A jetset lifestyle doesn’t have to be all private planes and decadent digs. In Paste Travel’s Jet-Set Bohemian series, we blend the best of high and low for just the right balance … enticing everyone from backpackers to luxury boutique hotel lovers to come along for the ride.
As soon as we step onto the cobblestoned alleyways of Plaka, the capital of the island of Milos more than 700 feet above sea level, we’re swept into a wedding reception. The parade encompasses us as we join the marching band and wind up with the bride and groom in front of the reception site, which just so happens to be one of the top pastry shops on the Greek Cycladic island. Ducking past the band and into the taverna, the brothers behind the family run Kivotos ton Gefseon greet me in front of the multiple assortments of baklava, the phyllo dough-encrusted traditional pastry stuffed with honey, pistachio and walnuts. There’s a reason this spot has become a not-so-secret favorite among locals. Mom uses her own farm-produced honey in the pastries and weaves elements of the island’s volcanic nature into her seaside tavern Restaurant Sirocco, roasting seafood and meat underground with heat stemming from volcanic vents.
One half of island hopping in Greece is basking on the beaches and seeking out hidden rocky coves, but the other is cruising through these isles sampling what they’ve done best for thousands of years. Map out your route by ferry or hop on a Greek-based liner like Celestyal and make the rounds to the more untouched parts of the islands indulging in tradition, eating and drinking like—and with—the locals. As with any good adventure, it all begins with a toast, and Greece is one of the oldest wine-producing regions on the globe.
In addition to being known as the birthplace of Greek legends like father of mathematics Pythagoras and historian Herodotus, the island of Samos is famous for producing sweet dessert Muscat wine. Once the home of the Vatican’s personal winery, Samos still produces communion wine for the Catholic church today and its vino is in high demand by the French market.
If you’re visiting the island during the summer season, Samos plays host to a wine festival in Vathy the first 10 days of August where you can fill up a cup for as many rounds of sweet wine as you can stomach. For those who are good at stopping after just a sip, learn the history and sample a few of the more iconic varieties at the Samos Wine Museum, which holds large wooden wine barrels dating back to the early 20th century.
Photo by Lane Nieset
While the 25-mile-long island of Kos is closer to Turkey than it is to Greece, the cuisine here sticks entirely to Greek tradition. The spot believed to be the birthplace of physician Hippocrates, Kos features a 14th century fortress at the mouth of the harbor, built by the Knights of Saint John of Rhodes, and still relies mainly on farming crops like grapes, tomatoes, figs and olives. Growing wine since the time of Hippocrates himself, Kos is known for its salty Coan wine, but family run wineries like Hatziemmanouil have made a name for themselves playing with both indigenous and international varieties cultivating grapes on almost 150 acres of vineyards in Afousa.

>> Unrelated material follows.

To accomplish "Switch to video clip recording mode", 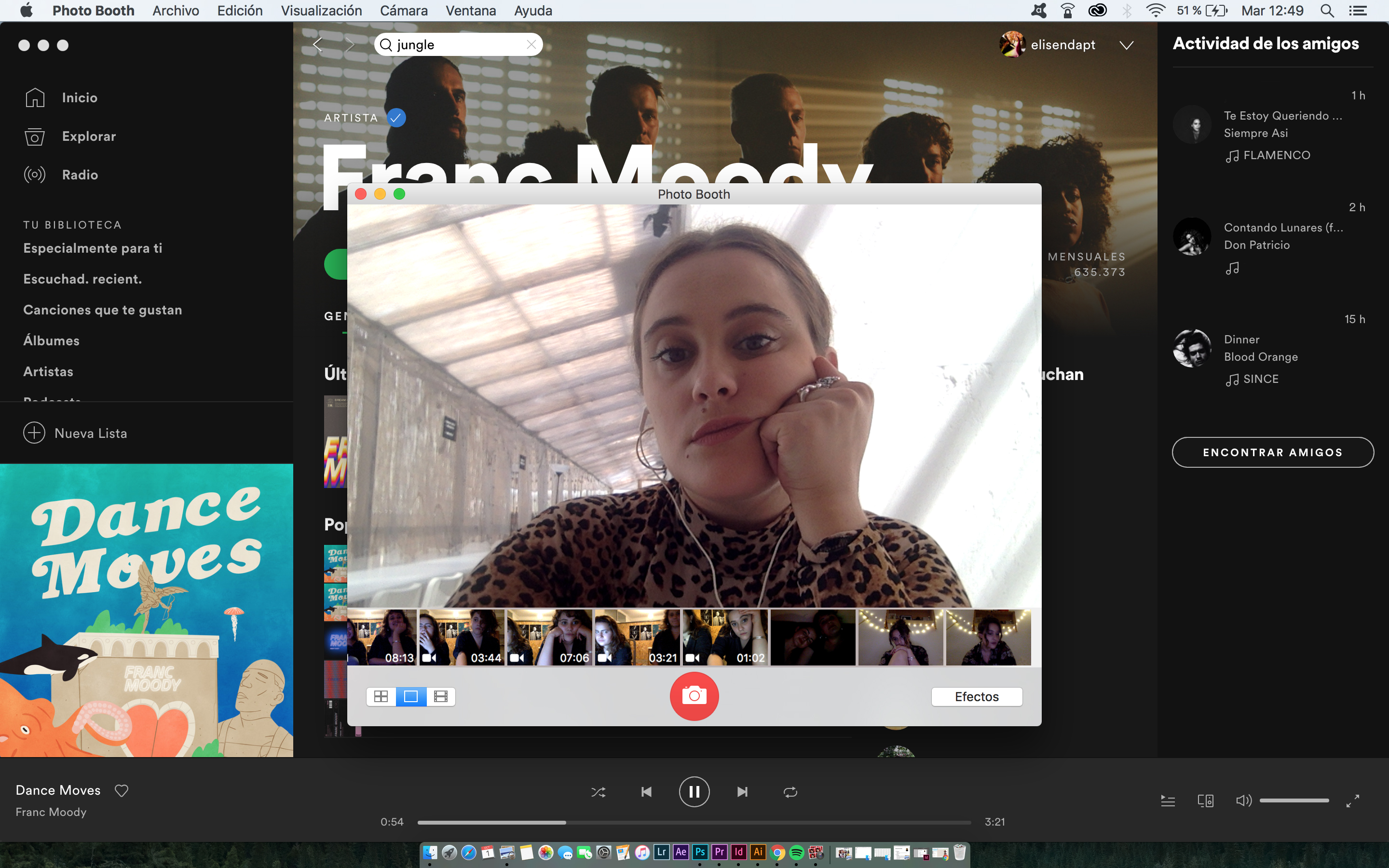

After sampling the spot’s six vinos, which include the signature Assyrtiko from Santorini, head to the southwestern-most village of Kos, Kefalos, where you’ll come across another family run business. Third-generation beekeepers behind Melissa, Greek for honey bee, work with over 650 hives to produce the island’s traditional thyme honey, used for centuries here as a form of medicine. The family moves its hives throughout the nearby islands to get just the right blend of herbs for its honey that’s used in everything from raki liqueur to mini fried donuts called loukoumades.
Of course a trip to Greece isn’t complete without sampling a spread of mezze, or tapas-style shared small plates that act as an appetizer. Don’t expect to eat light while you’re here. Part of Greek hospitality is breaking bread with your hosts, preferably at a beachside taverna with a cool glass of local vino. Head from flat-topped Plaka on Milos to the seaside fishing village of Pollonia on the northeastern corner of the island whose coastline is surrounded by white-washed homes.
Photo by Lane Nieset
Take a seat that’s about as close to the sea as you can get without being on the sand at family run Enalion, whose name translates roughly to “living in the water.” Start with a glass of local Cycladic Assyrtiko white wine from the restaurant’s cellar and prepare for a feast crafted from produce grown on Enalion’s own 7-acre farm, sitting less than a mile away. The traditional spread blends hot and cold plates from eggplant salad and Tzatziki, or Greek-strained yogurt with Milos-grown garlic and cucumber, to grilled squid, tomato fritters and pitarakia, small fried onion and cheese pies. Dishes slowly make their way to the table over the course of a lengthy lunch allowing more than enough time to work through each course and bottle, culminating with a dip in the sea just steps away.
Lane Nieset is Paste’s Jet-Set Bohemian columnist and a freelance writer covering all things travel from her home base in Nice, France.